Benfica vai jogar todo mundo torce lá em casa.” “Quem não quer ter a mesma chuteira de um ídolo?”

“A violência não é instinto do Jovem o que pega mesmo não é só o abandono [...] é a falta de oportunidade.”

“A violência surge por toda gente quer ganhar.”

“A capoeira é povão, todo mundo gosta de capoeira na Bahia, mas sai muito pouco na mídia.”

“A TV influência muito o povão. Mas é uma raridade passar o povão na TV – passa mesmo os famosos e tudo por causa do IBOPE. Se Pelé chegar em águas claras [...]

todo mundo quer ir ver e depois vai colar na televisão pra ver se saiu.” “Ainda outro dia eu estava pensando nisso. Acho que não tenho ídolo. Mas gosto de

ouvir os cracks falando.”

O desejo de ser alguém, de ser escutado, é latente nas comunidades juvenis. Não se fala em cultura da paz, mas se reivindica e se cultiva o sonho da oportunidade de estudo e de trabalho. Nota-se uma grande preocupação com a violência urbana tão nítida nos bairros populares de Salvador.

Os dados da Comissão de Justiça e Paz demonstram que estamos numa verdadeira guerra na Região Metropolitana de Salvador, “se mata mais do que se matou na guerra da Iugoslávia, através de 10.484 bombardeios, que tanto chocou o mundo”. Nesta guerra regional, “tanto os que morrem quanto os que matam são jovens, trabalhadores, negros(as) e moram nos bairros pobres da periferia.

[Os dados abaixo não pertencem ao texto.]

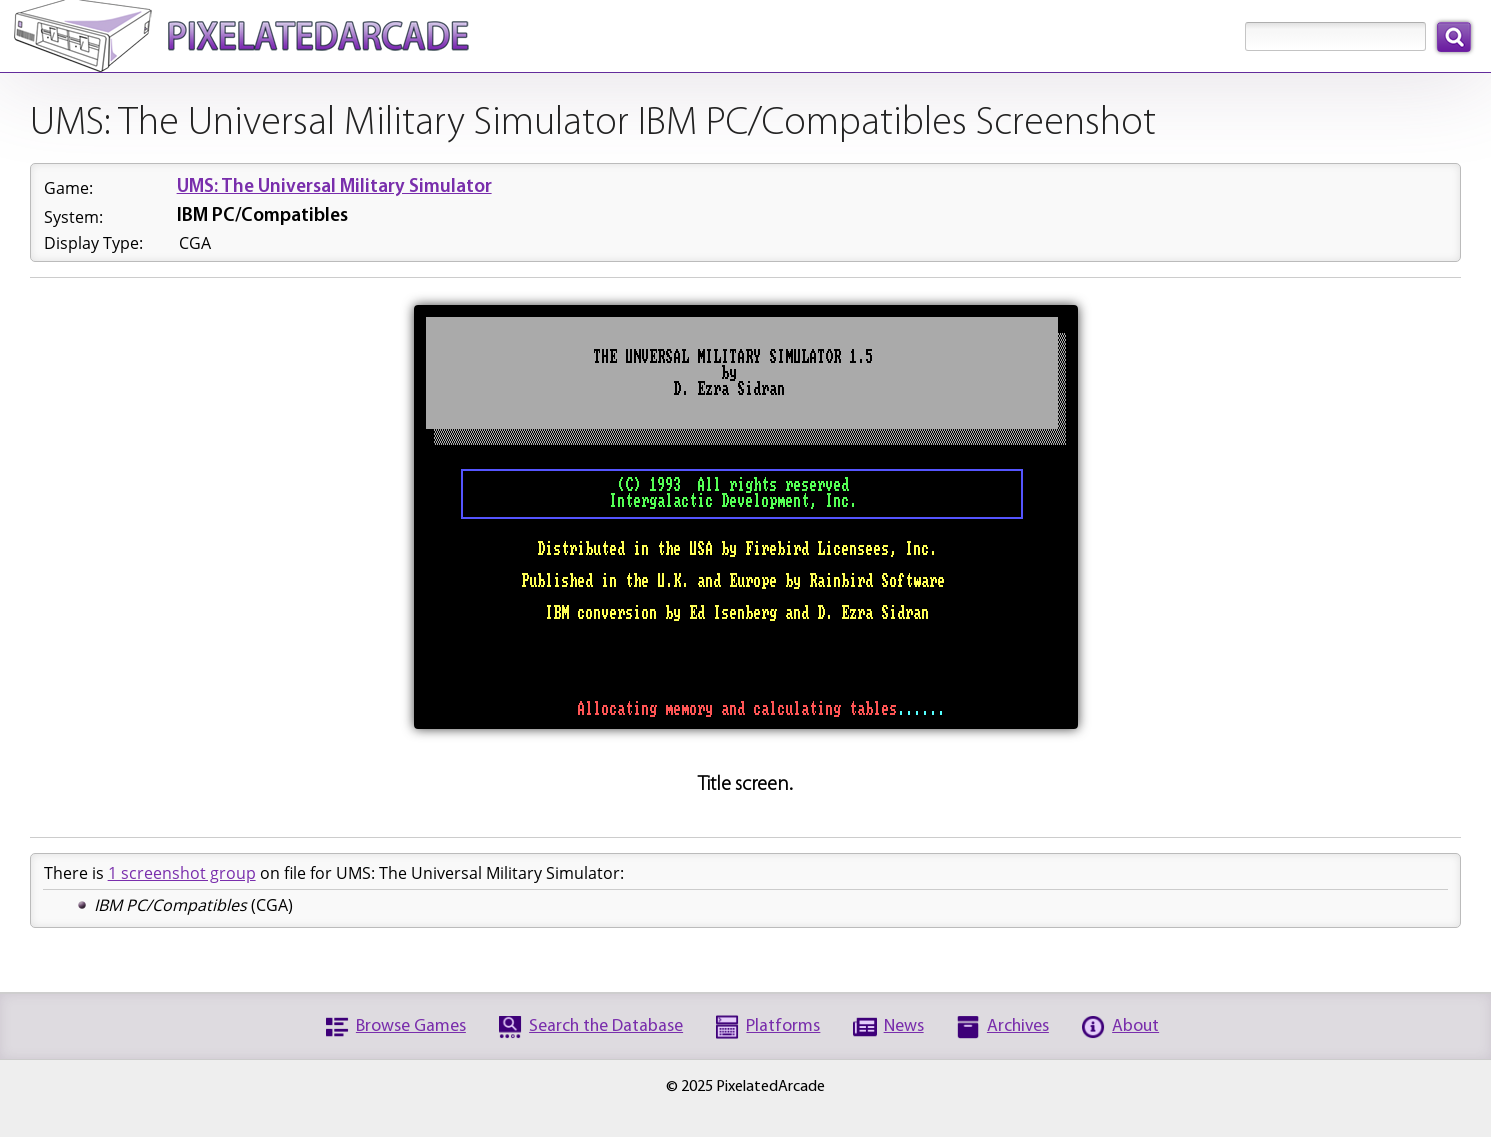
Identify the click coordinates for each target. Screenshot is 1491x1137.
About (1135, 1026)
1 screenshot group (182, 873)
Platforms (783, 1026)
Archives (1018, 1026)
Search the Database (606, 1026)
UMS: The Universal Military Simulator (334, 187)
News (904, 1026)
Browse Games (411, 1026)
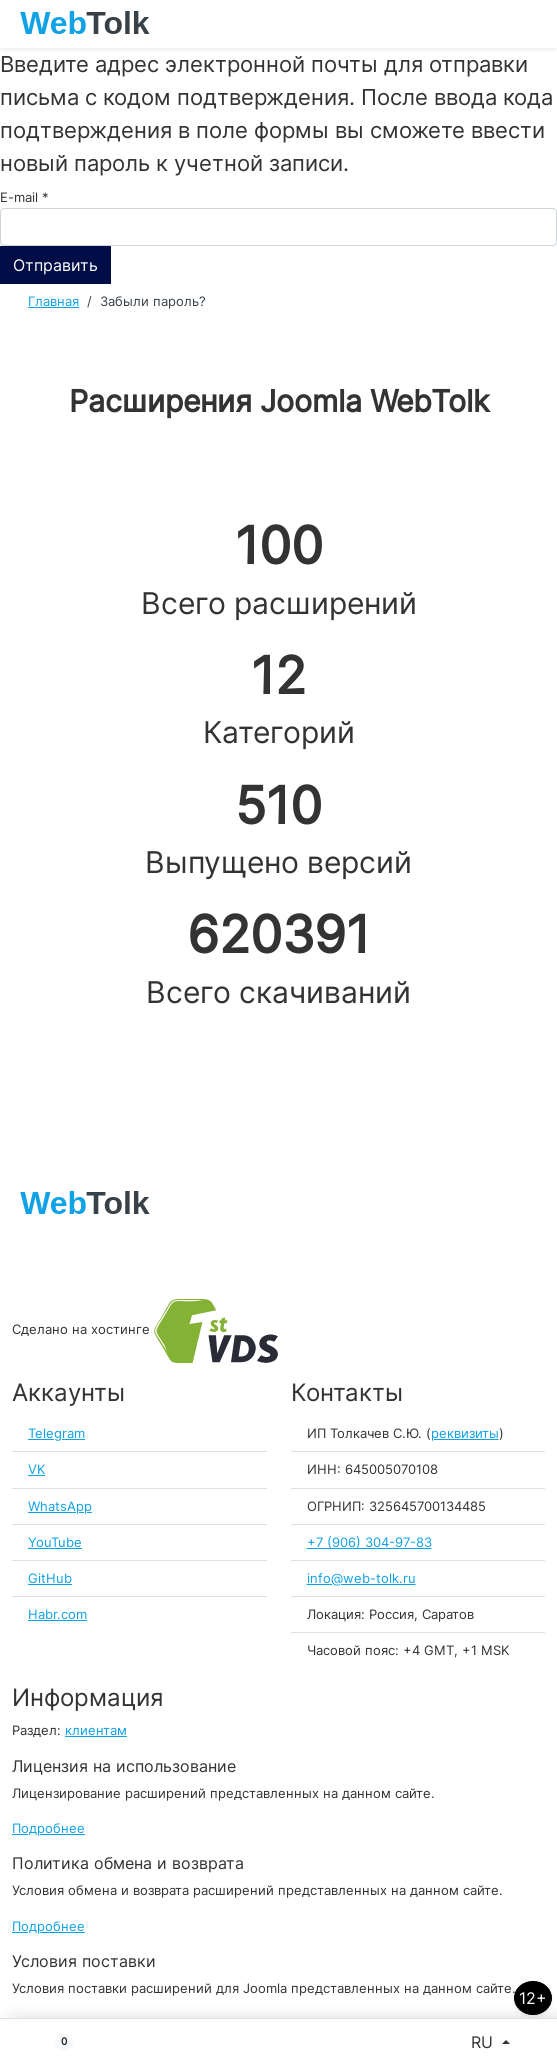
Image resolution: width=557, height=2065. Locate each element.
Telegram (56, 1433)
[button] (55, 2042)
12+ (533, 1998)
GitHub (50, 1578)
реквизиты (465, 1433)
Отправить (55, 265)
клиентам (96, 1730)
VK (36, 1469)
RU (484, 2042)
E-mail (24, 197)
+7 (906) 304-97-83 (369, 1542)
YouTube (55, 1542)
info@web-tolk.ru (361, 1578)
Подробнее (48, 1828)
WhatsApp (60, 1506)
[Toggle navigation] (532, 24)
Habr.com (57, 1614)
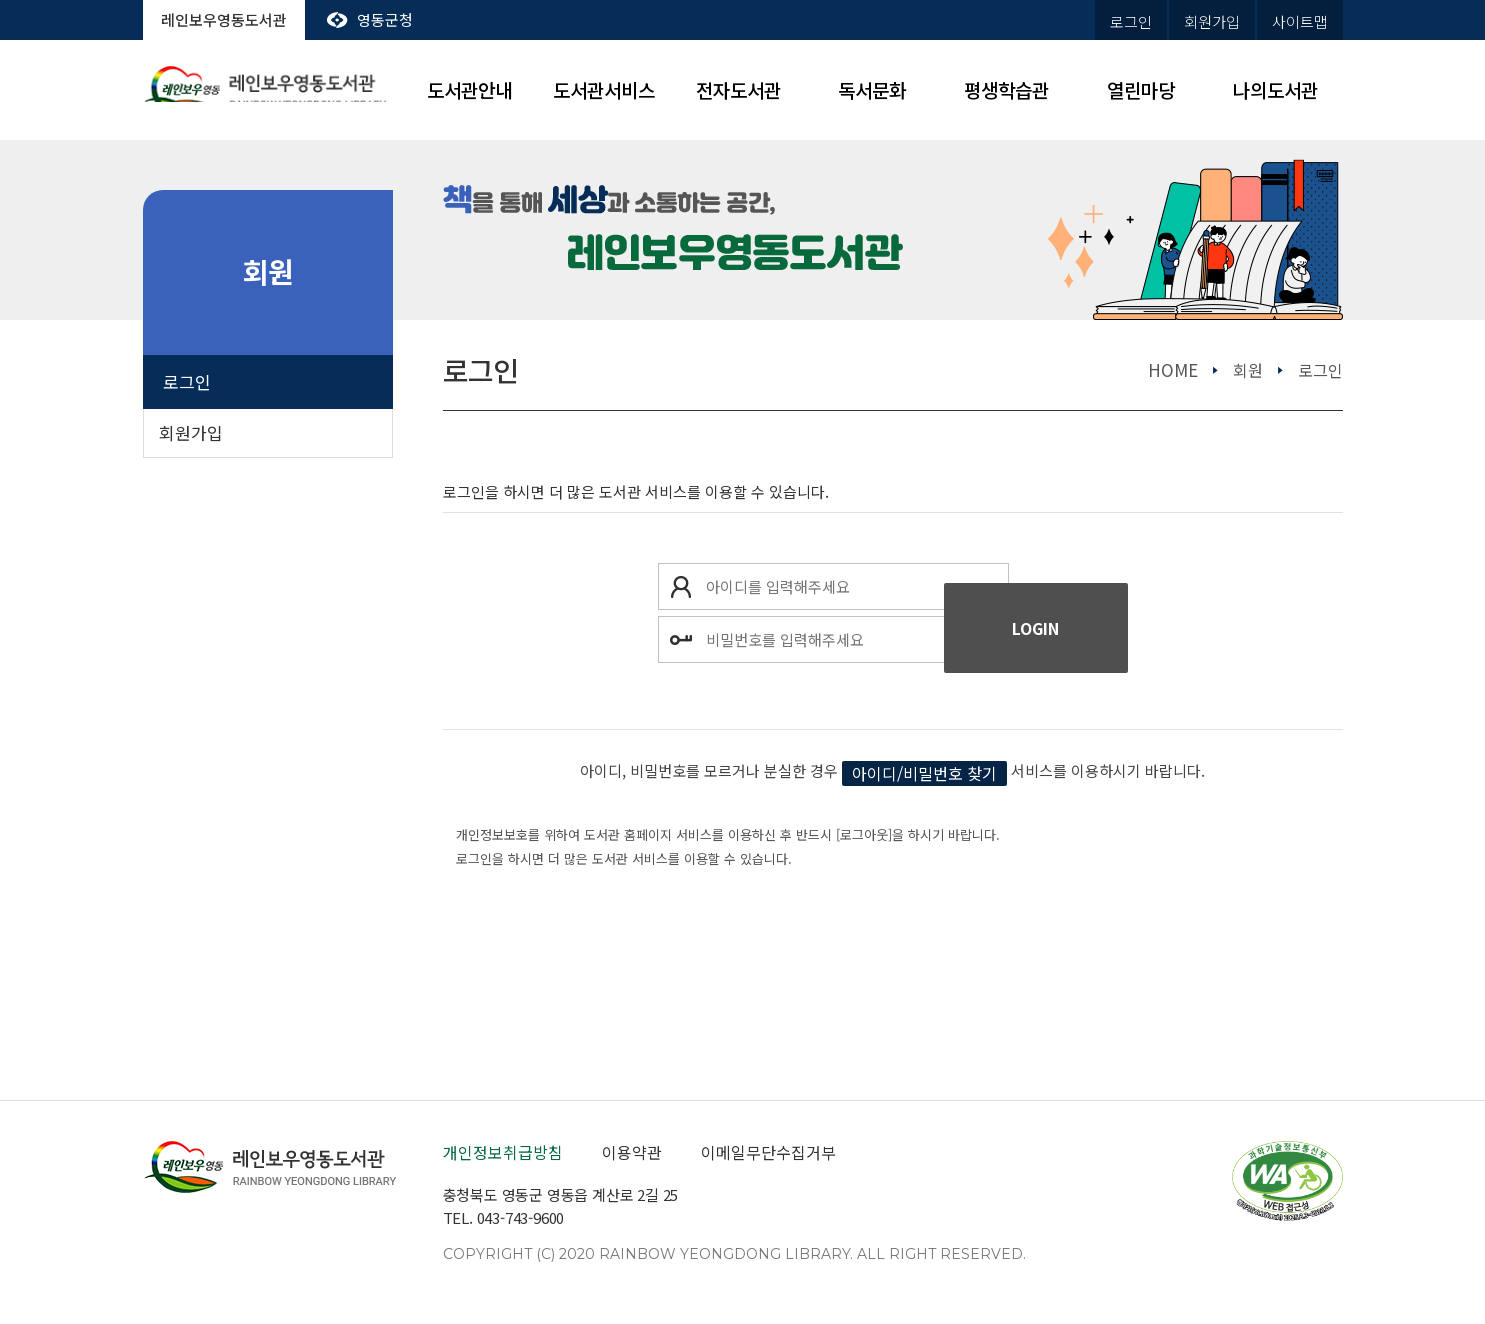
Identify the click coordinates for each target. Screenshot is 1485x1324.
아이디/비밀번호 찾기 (924, 773)
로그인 (1131, 21)
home (1173, 369)
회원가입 (1212, 21)
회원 (1248, 370)
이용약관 (632, 1152)
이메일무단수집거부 (768, 1152)
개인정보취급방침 (503, 1152)
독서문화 (872, 89)
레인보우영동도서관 (224, 19)
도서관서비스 (604, 89)
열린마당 (1141, 89)
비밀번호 (681, 639)
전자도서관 (738, 89)
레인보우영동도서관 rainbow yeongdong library (268, 91)
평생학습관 (1006, 89)
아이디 (681, 586)
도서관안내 (469, 89)
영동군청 (385, 19)
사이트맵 (1300, 21)
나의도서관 (1275, 89)
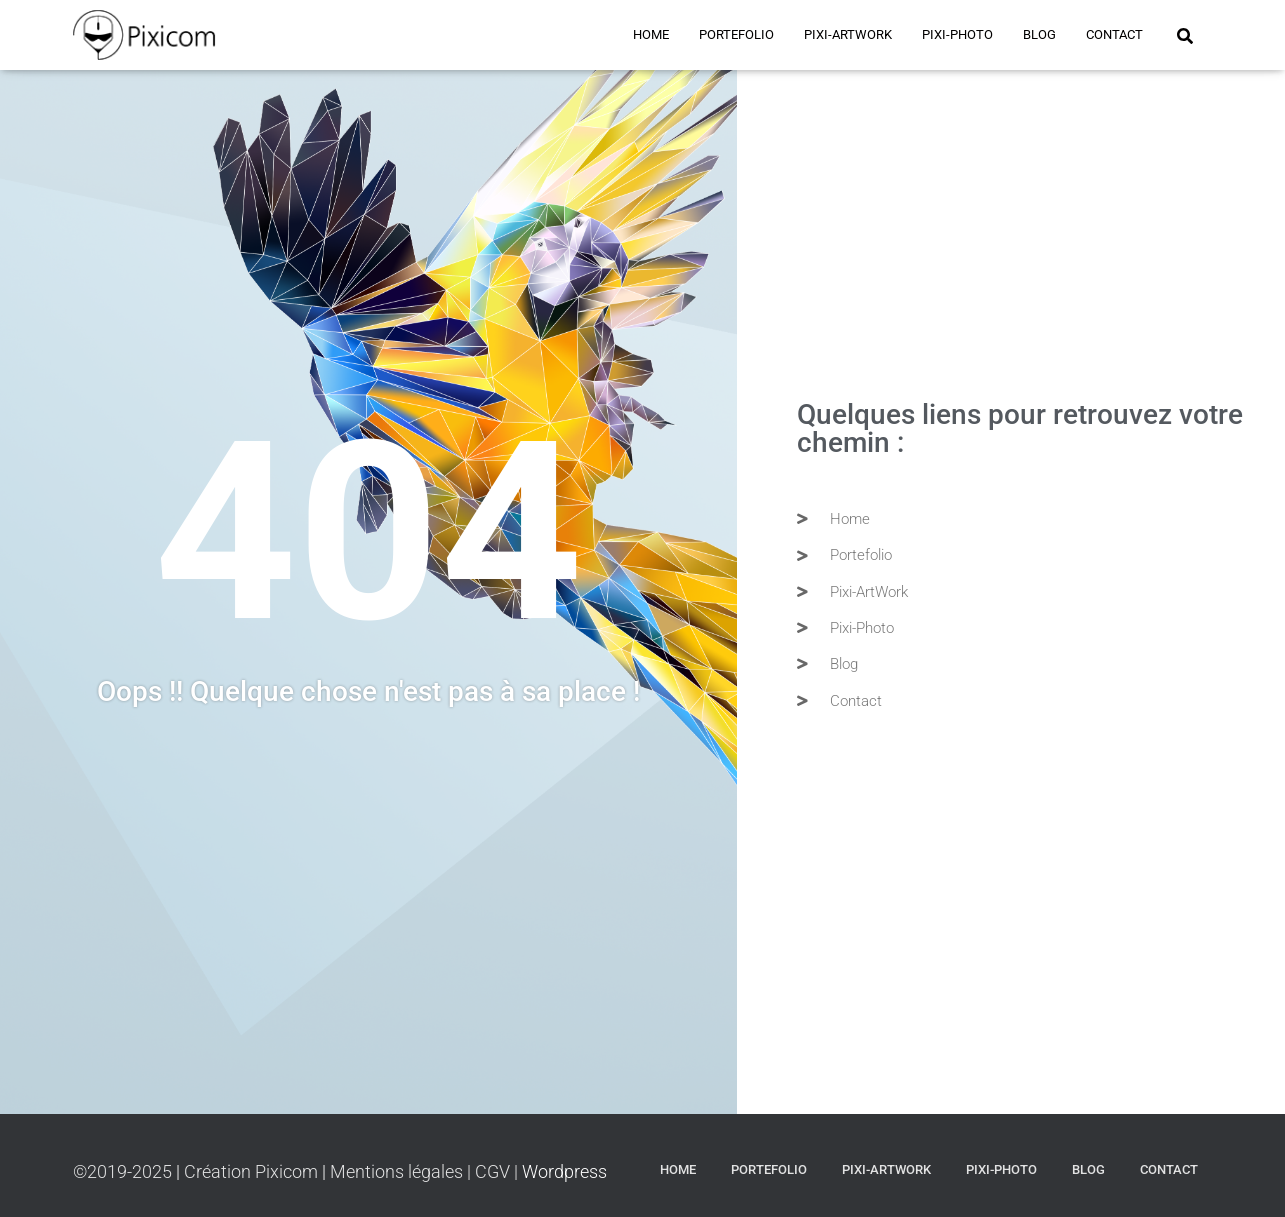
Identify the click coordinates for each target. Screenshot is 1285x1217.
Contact (1114, 34)
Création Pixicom (253, 1171)
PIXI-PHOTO (957, 34)
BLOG (1039, 34)
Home (651, 34)
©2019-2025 (124, 1171)
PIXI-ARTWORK (848, 34)
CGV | (498, 1171)
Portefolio (736, 34)
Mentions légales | (400, 1171)
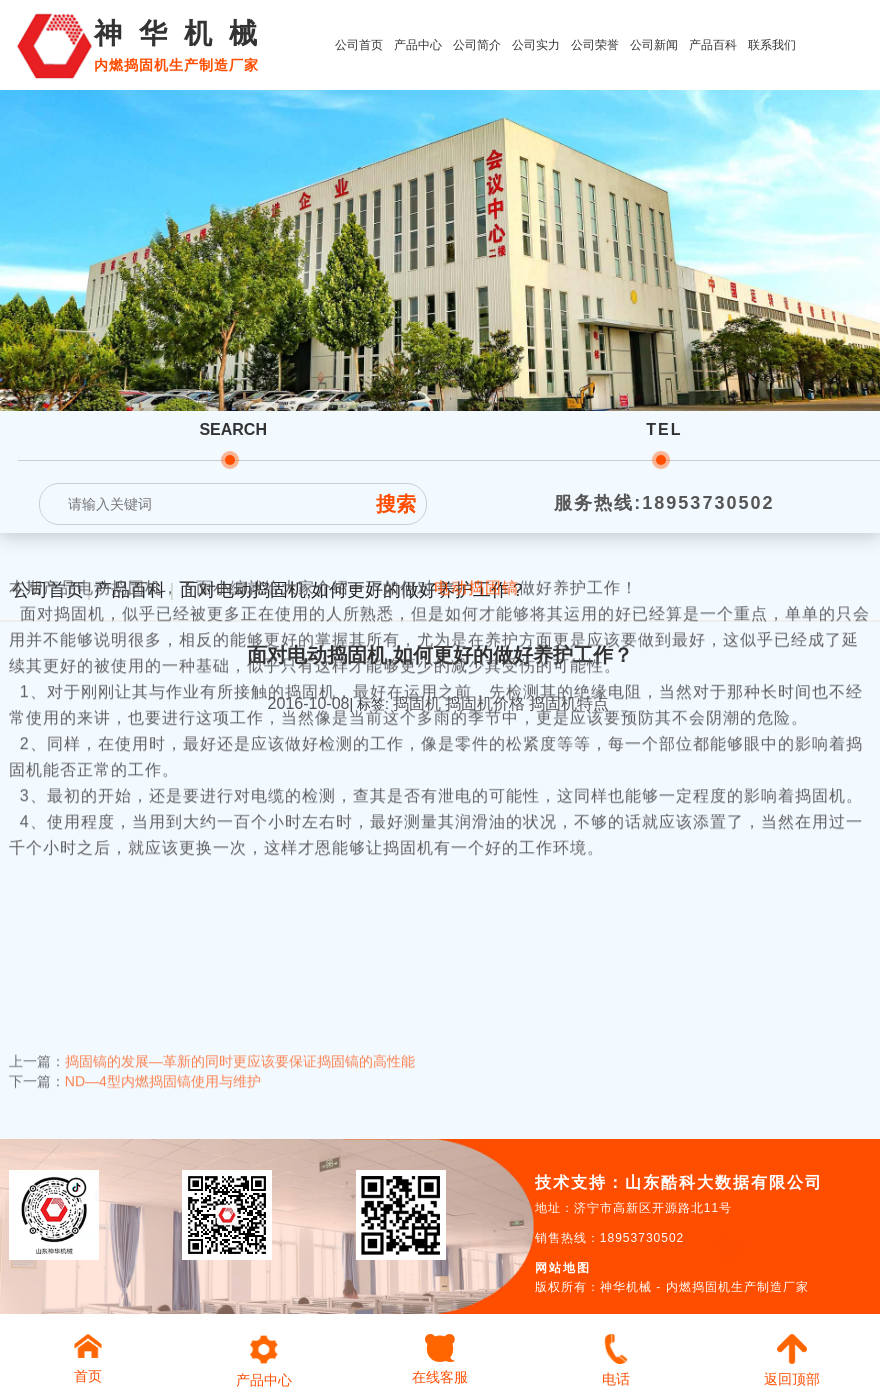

E entre os que mais matam estão policiais, a serviço do Estado.” E o que é mais grave é que “há resultados idênticos em pesquisas realizadas em

outros Estados pelo Movimento Nacional de Direitos Humanos”.(SILVA a., 2000, p.101)

Ao final dos grupos focais, importou ao presente estudo saber a repercussão e a importância de pesquisa, envolvendo a juventude na visão dos próprios jovens.

“É muito bom porque nem todo mundo conhece a teoria do jovem.” “A pesquisa faz agente pensar em coisas que nunca tínhamos pensado antes [...] uma pesquisa sobre televisão e esporte agente pode falar o que vê e o que sente

[...] é o nosso ponto de vista...uma fonte sobre o adolescente.”

“A pesquisa nos integrou mais, agente fica sabendo o que o colega sente e pensa.” “É bom a faculdade querer saber a opinião do jovem daqui.”

Ficou evidente o interesse recíproco entre universidade e comunidade e em particular a comunidade juvenil. A pesquisa reforçou ainda o relevo social e o vinculo popular que o fazer universitário pode ter e atestou o grupo focal como um procedimento contemporâneo em investigações qualitativas.